** Supplied data follows **

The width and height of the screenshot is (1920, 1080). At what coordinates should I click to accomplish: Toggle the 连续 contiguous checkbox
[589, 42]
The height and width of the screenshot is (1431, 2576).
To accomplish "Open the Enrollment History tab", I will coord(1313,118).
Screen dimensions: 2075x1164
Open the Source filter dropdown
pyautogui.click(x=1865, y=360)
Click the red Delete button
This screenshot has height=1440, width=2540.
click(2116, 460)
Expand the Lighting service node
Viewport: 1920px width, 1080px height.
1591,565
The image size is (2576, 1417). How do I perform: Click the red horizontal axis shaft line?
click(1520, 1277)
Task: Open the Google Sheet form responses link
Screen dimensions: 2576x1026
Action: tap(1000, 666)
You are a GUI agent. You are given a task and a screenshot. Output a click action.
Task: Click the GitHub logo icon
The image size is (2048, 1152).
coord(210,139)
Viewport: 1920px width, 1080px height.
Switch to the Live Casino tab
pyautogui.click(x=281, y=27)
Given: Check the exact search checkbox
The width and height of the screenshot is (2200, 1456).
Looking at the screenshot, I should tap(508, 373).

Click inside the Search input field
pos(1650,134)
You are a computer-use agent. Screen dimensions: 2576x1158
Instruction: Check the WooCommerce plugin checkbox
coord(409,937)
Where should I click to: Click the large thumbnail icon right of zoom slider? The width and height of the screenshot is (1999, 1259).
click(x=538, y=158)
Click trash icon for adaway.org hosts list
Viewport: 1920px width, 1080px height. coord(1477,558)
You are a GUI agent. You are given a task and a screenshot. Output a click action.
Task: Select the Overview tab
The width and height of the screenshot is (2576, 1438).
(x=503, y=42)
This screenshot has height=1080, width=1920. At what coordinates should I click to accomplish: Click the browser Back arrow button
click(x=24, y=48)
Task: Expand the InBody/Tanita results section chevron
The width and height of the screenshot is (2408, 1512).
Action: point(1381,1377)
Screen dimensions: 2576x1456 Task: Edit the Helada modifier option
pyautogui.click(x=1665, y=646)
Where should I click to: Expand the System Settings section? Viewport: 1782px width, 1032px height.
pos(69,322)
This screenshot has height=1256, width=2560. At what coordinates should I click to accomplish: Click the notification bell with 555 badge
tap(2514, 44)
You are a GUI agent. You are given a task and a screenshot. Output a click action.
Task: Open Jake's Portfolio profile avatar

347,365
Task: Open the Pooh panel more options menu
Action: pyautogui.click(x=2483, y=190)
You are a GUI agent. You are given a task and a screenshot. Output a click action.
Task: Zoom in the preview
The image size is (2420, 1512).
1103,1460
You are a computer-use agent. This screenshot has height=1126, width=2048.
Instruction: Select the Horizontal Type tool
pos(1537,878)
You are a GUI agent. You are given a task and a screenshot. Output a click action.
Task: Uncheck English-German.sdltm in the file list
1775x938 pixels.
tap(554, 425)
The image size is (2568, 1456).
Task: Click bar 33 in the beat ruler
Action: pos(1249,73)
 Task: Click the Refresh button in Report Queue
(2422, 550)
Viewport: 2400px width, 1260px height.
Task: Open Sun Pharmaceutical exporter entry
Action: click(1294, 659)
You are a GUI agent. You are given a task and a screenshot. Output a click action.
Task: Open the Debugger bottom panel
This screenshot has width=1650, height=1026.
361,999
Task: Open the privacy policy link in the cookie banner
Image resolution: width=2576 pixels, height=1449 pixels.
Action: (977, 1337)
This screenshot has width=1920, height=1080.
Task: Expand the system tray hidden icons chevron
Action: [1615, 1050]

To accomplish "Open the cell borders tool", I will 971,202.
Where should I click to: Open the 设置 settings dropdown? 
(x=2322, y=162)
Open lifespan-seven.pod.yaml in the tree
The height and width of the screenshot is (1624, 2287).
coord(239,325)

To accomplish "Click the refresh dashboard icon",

** End of Supplied data **

* Work instruction:
Your task is to retype the complete material exactly as it was given.

* Exercise response:
The width and height of the screenshot is (1920, 1080). At what coordinates should I click to accomplish: Toggle the 连续 contiguous checkbox
[589, 42]
The height and width of the screenshot is (1431, 2576).
To accomplish "Open the Enrollment History tab", I will coord(1313,118).
Screen dimensions: 2075x1164
Open the Source filter dropdown
pyautogui.click(x=1865, y=360)
Click the red Delete button
This screenshot has height=1440, width=2540.
click(2116, 460)
Expand the Lighting service node
Viewport: 1920px width, 1080px height.
1591,565
The image size is (2576, 1417). How do I perform: Click the red horizontal axis shaft line?
click(1520, 1277)
Task: Open the Google Sheet form responses link
Screen dimensions: 2576x1026
Action: tap(1000, 666)
You are a GUI agent. You are given a task and a screenshot. Output a click action.
Task: Click the GitHub logo icon
The image size is (2048, 1152).
coord(210,139)
Viewport: 1920px width, 1080px height.
Switch to the Live Casino tab
pyautogui.click(x=281, y=27)
Given: Check the exact search checkbox
The width and height of the screenshot is (2200, 1456).
Looking at the screenshot, I should tap(508, 373).

Click inside the Search input field
pos(1650,134)
You are a computer-use agent. Screen dimensions: 2576x1158
Instruction: Check the WooCommerce plugin checkbox
coord(409,937)
Where should I click to: Click the large thumbnail icon right of zoom slider? The width and height of the screenshot is (1999, 1259).
click(x=538, y=158)
Click trash icon for adaway.org hosts list
Viewport: 1920px width, 1080px height. coord(1477,558)
You are a GUI agent. You are given a task and a screenshot. Output a click action.
Task: Select the Overview tab
The width and height of the screenshot is (2576, 1438).
(x=503, y=42)
This screenshot has height=1080, width=1920. At what coordinates should I click to accomplish: Click the browser Back arrow button
click(x=24, y=48)
Task: Expand the InBody/Tanita results section chevron
The width and height of the screenshot is (2408, 1512).
Action: point(1381,1377)
Screen dimensions: 2576x1456 Task: Edit the Helada modifier option
pyautogui.click(x=1665, y=646)
Where should I click to: Expand the System Settings section? Viewport: 1782px width, 1032px height.
pos(69,322)
This screenshot has height=1256, width=2560. At what coordinates should I click to accomplish: Click the notification bell with 555 badge
tap(2514, 44)
You are a GUI agent. You are given a task and a screenshot. Output a click action.
Task: Open Jake's Portfolio profile avatar

347,365
Task: Open the Pooh panel more options menu
Action: pyautogui.click(x=2483, y=190)
You are a GUI agent. You are given a task and a screenshot. Output a click action.
Task: Zoom in the preview
The image size is (2420, 1512).
1103,1460
You are a computer-use agent. This screenshot has height=1126, width=2048.
Instruction: Select the Horizontal Type tool
pos(1537,878)
You are a GUI agent. You are given a task and a screenshot. Output a click action.
Task: Uncheck English-German.sdltm in the file list
1775x938 pixels.
tap(554, 425)
The image size is (2568, 1456).
Task: Click bar 33 in the beat ruler
Action: pos(1249,73)
 Task: Click the Refresh button in Report Queue
(2422, 550)
Viewport: 2400px width, 1260px height.
Task: Open Sun Pharmaceutical exporter entry
Action: click(1294, 659)
You are a GUI agent. You are given a task and a screenshot. Output a click action.
Task: Open the Debugger bottom panel
This screenshot has width=1650, height=1026.
361,999
Task: Open the privacy policy link in the cookie banner
Image resolution: width=2576 pixels, height=1449 pixels.
Action: (977, 1337)
This screenshot has width=1920, height=1080.
Task: Expand the system tray hidden icons chevron
Action: [1615, 1050]

To accomplish "Open the cell borders tool", I will 971,202.
Where should I click to: Open the 设置 settings dropdown? 
(x=2322, y=162)
Open lifespan-seven.pod.yaml in the tree
The height and width of the screenshot is (1624, 2287).
coord(239,325)

To accomplish "Click the refresh dashboard icon",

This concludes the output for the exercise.